───── Information shown ─────
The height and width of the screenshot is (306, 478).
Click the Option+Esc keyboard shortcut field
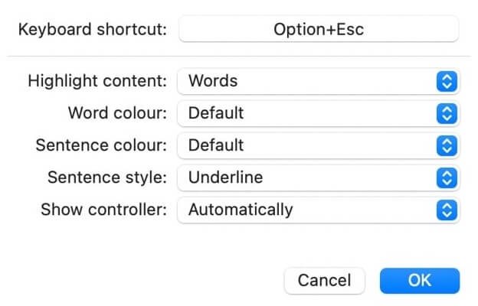pos(318,31)
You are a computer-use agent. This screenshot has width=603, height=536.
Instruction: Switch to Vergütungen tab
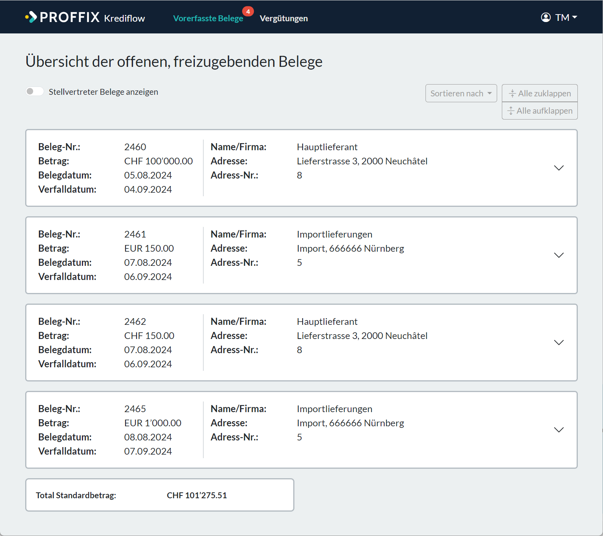click(x=284, y=18)
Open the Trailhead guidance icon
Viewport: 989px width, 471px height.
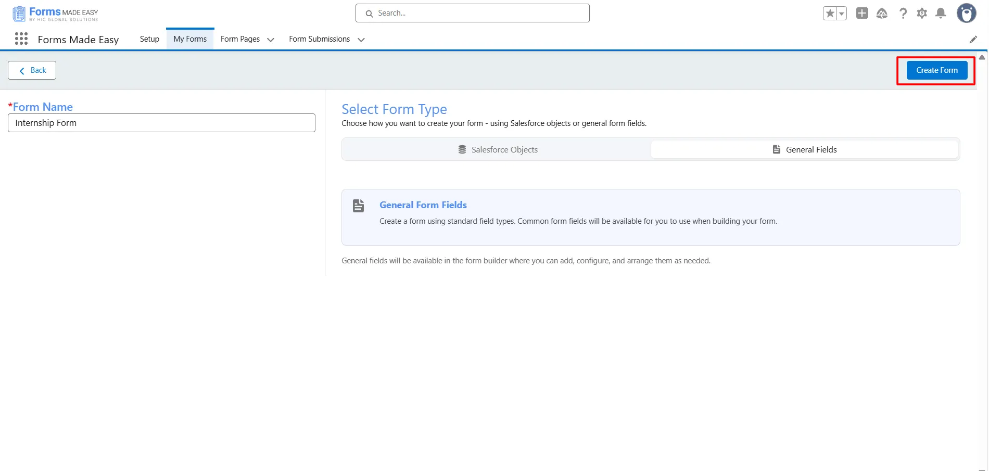tap(882, 14)
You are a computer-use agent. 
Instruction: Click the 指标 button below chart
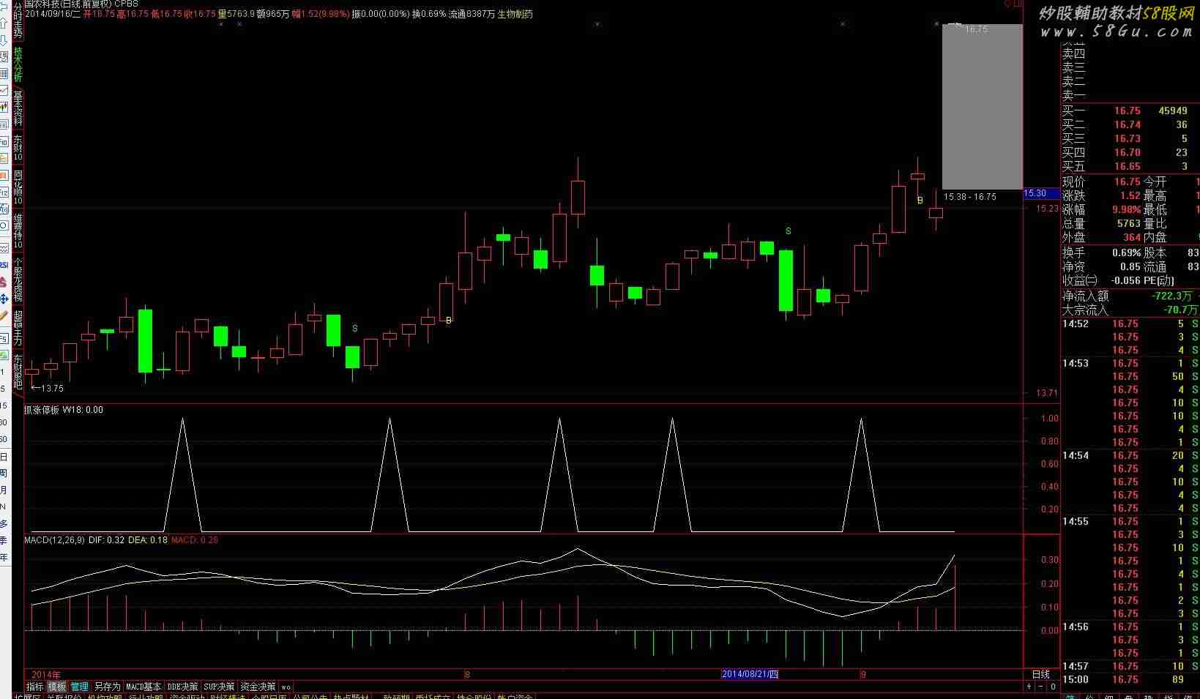coord(35,687)
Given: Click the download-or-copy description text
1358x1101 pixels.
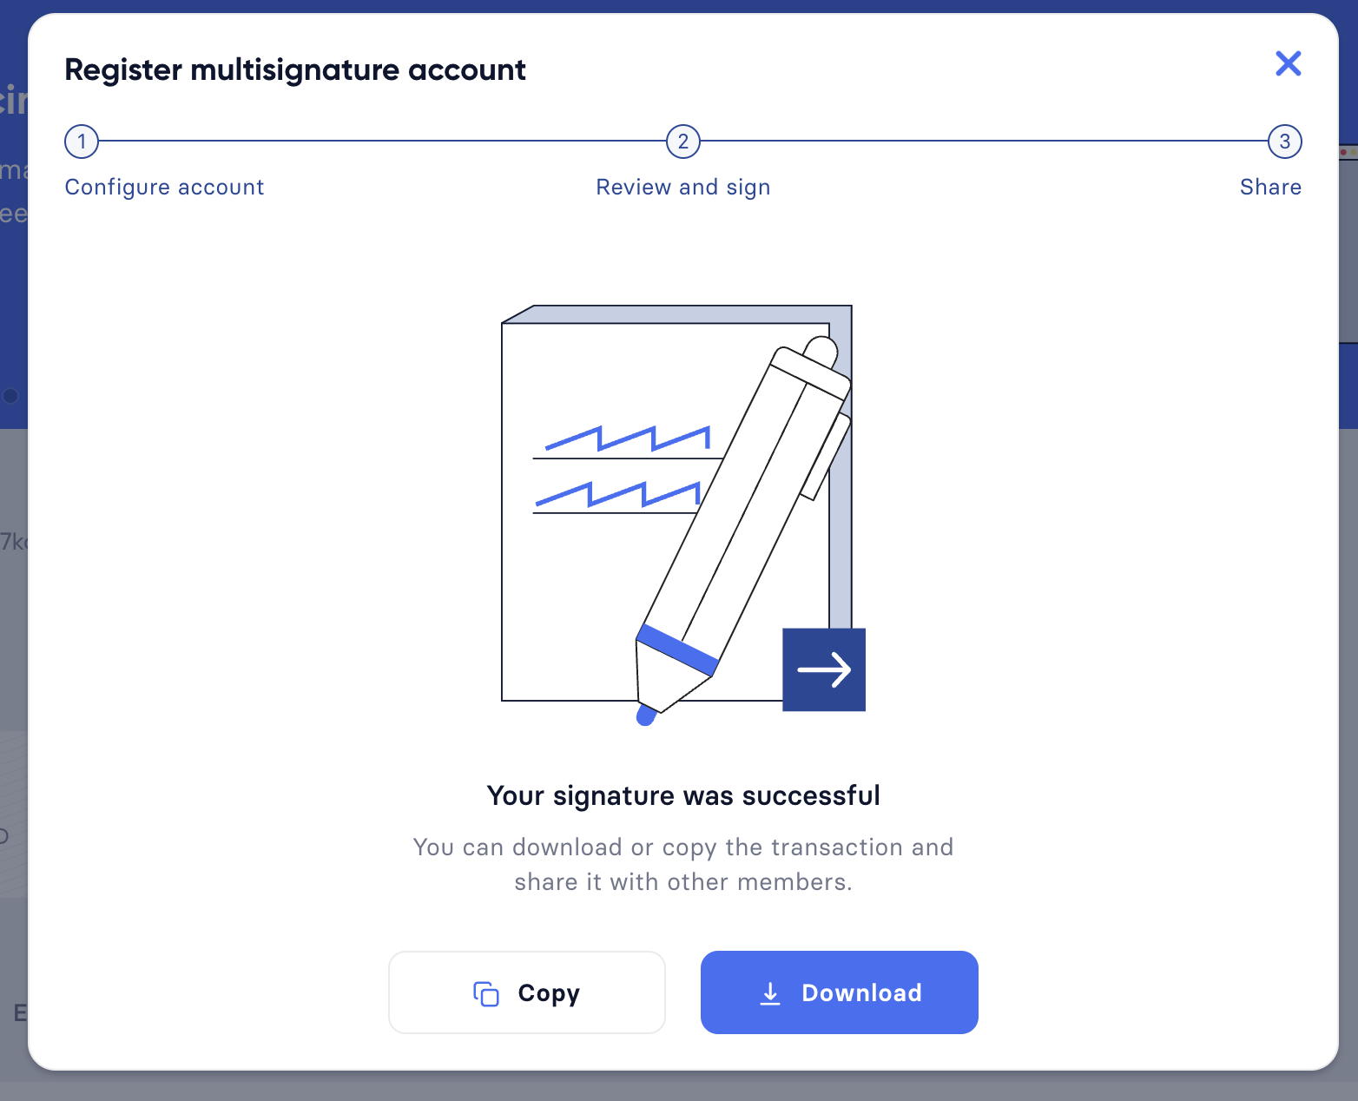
─────
Work to complete
How many lines in the items above contain the word "screenshot"? Reply with the number alone.

Task response
2